The Anti-Depressant Saint

stjudethaddeus.net

If it ’twere not the Sixth Sunday of Easter, we would celebrate today one of the most joyful and idiosyncratic of saints, Philip Neri, (+1595), the founder of the Congregation of the Oratory named after him, first in Rome (the city of which he was called the ‘second Apostle’), with houses now throughout the world. Philip was known for his joyful, exuberant spirit, the antithesis of the sadness and ennui that so palls our modern world. After death, his heart was physically twice its normal size, so filled was he with the love of God. Father Philip was known to say that ‘he would have no sad saints around his house’, and when the rambunctious young people made too much noise, and his fellow priests complained, Philip would reply that ‘he would have them chop wood on my back, if it would keep them from sin’.

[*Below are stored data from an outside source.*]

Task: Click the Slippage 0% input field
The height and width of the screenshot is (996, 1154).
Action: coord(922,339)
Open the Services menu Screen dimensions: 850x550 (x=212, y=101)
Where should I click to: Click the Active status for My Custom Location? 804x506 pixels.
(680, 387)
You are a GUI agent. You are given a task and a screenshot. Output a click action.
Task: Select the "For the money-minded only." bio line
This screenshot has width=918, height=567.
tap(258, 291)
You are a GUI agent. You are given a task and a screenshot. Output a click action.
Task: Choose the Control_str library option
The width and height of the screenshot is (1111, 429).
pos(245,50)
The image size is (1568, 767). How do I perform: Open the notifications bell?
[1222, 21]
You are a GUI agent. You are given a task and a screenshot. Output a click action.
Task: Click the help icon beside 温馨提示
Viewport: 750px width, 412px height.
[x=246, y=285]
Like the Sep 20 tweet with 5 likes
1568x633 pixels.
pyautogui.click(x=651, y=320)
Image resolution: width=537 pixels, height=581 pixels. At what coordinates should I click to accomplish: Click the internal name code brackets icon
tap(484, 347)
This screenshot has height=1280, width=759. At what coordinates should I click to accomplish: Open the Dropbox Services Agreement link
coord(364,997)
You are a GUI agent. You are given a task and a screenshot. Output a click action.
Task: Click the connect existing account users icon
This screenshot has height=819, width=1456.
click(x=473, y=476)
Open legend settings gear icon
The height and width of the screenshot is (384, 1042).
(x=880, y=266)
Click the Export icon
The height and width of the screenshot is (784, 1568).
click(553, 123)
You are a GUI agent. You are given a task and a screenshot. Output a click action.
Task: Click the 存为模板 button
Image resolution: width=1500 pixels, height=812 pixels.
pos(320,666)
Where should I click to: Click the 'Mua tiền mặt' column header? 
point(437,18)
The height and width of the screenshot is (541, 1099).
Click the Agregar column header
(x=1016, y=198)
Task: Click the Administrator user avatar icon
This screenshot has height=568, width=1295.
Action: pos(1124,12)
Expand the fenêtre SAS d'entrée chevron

Father Philip was a much-needed antidote to the gloominess and grimness of the Calvinistic and Jansenistic dour and cheerless version of Christ’s message of salvation – not answer to hedonistic paganism, itself a form of frantic despair and glumness. For Catholics should be known for their cheerfulness and happiness, even if we carry some, or many, sorrows. For beneath the surface turbulence, at a deeper level, we should have that peace and joy that transcends understanding. In living out God’s will there is light, and the Light, at the end of the tunnel, however long and dark it may seem.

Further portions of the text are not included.